Given request →
Print the part of the week-one documentation text starting with "01. State of" and going on through "going to go in.", word for word.

01. State of the Art¶
Week 01 | Our first week consisted of beginning to develop our website page on GitLab, learning how to use Markdown and thinking about what direction our final project was going to go in.
• • •
Introduction¶
Assignment
- Build a documentation website describing yourself and your motivation for the textile-academy, including your previous work
- Upload the documentation to your project page on class.textile-academy.org
- Add references and research based on the topic of your interest
- Learn how to upload images, videos, references and how to use markdown and gitlab
- EXTRA POINT Customize your website and document how you did it
- Create your personal webpage on Gitlab and add your portfolio, interests and project ideas at your landing page
I am not completely new to coding as I learnt Python and C++ during my undergraduate degree however, GitLab and HTML are platforms I haven't used yet. So far I've found them pretty simple and satisfying to learn. I aim to create a website which is clean and bright, interactive, crafty and personal with colourful elements showing my creative processes. I also hope to learn how to input an HTML template into GitLab to design my own version of the layout.

[Pointing data for screenshots]
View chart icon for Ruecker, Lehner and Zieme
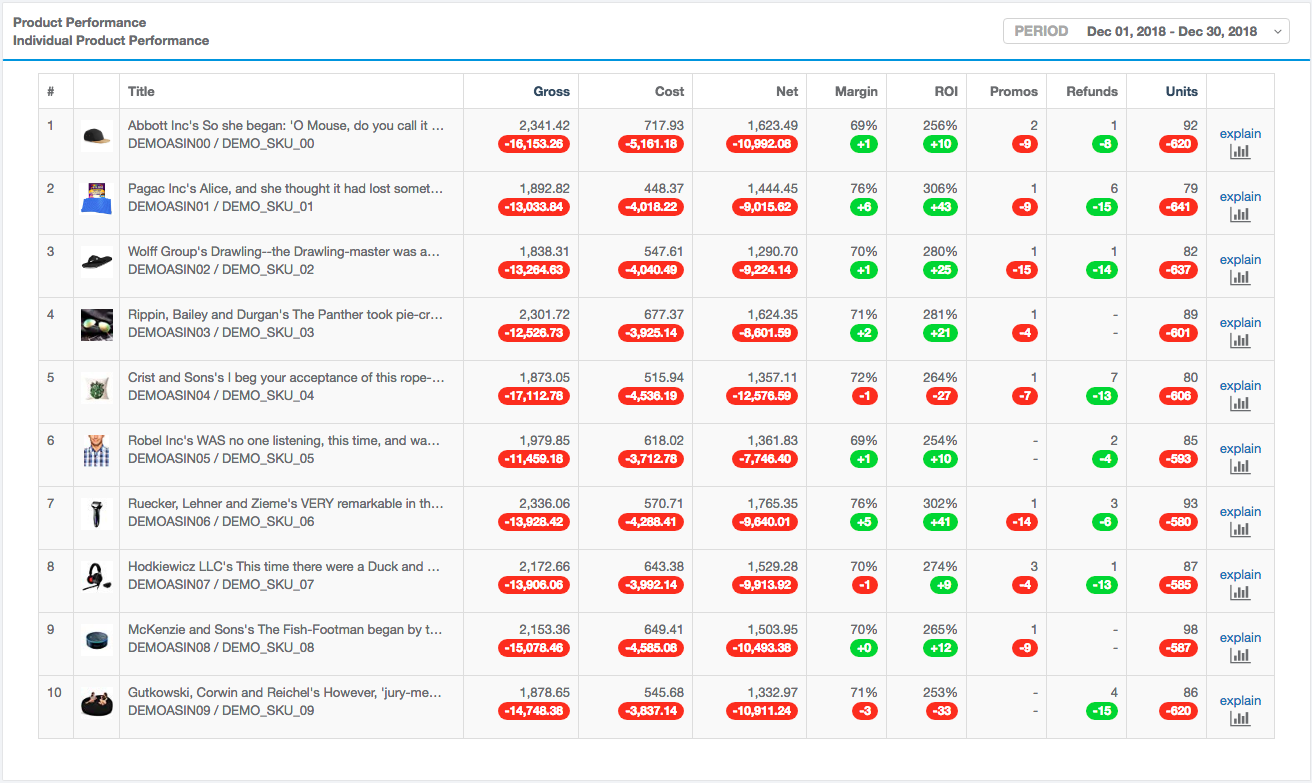This screenshot has height=783, width=1312. (x=1240, y=530)
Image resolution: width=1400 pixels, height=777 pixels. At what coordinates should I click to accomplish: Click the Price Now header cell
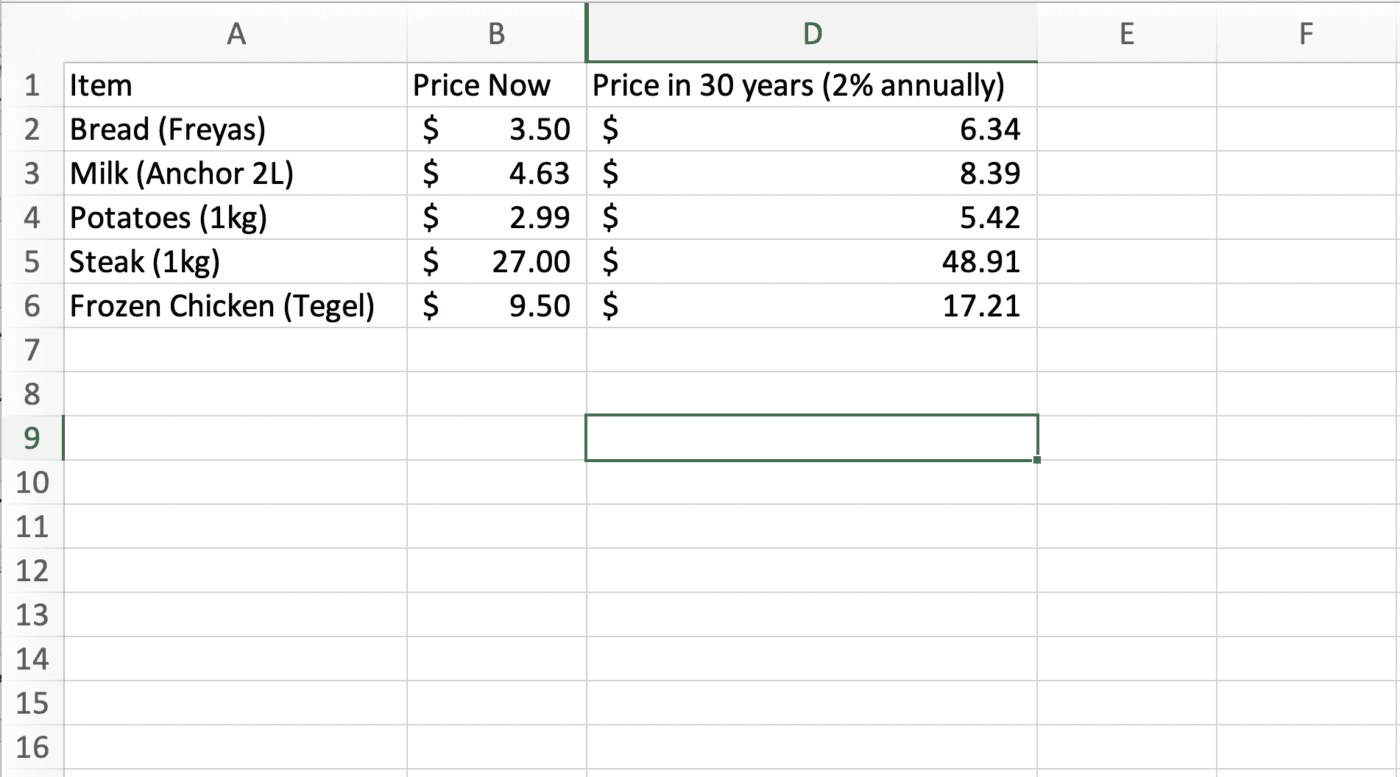tap(496, 85)
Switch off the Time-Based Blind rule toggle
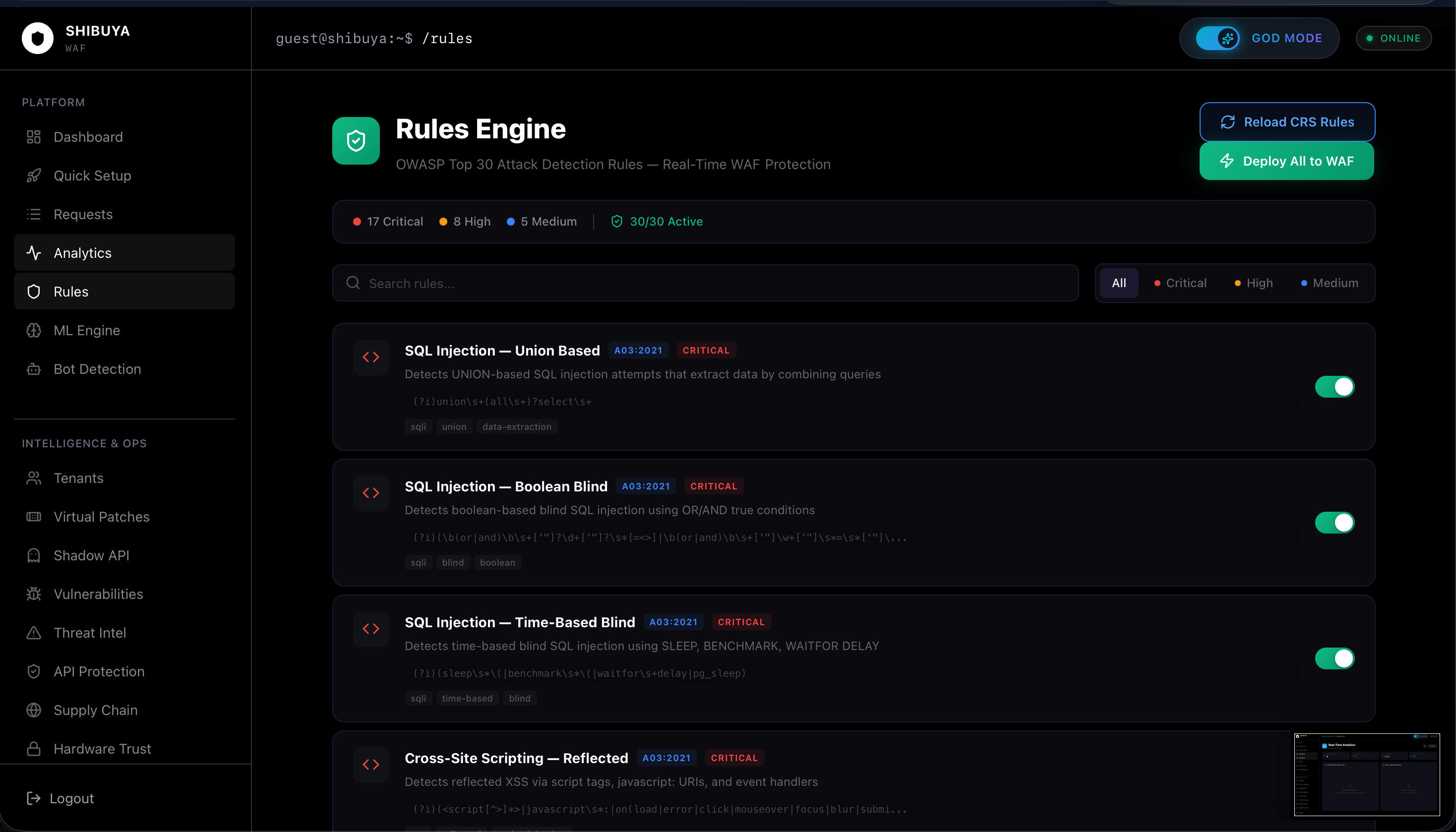Image resolution: width=1456 pixels, height=832 pixels. pyautogui.click(x=1335, y=658)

Final answer →
01. State of the Art¶
Week 01 | Our first week consisted of beginning to develop our website page on GitLab, learning how to use Markdown and thinking about what direction our final project was going to go in.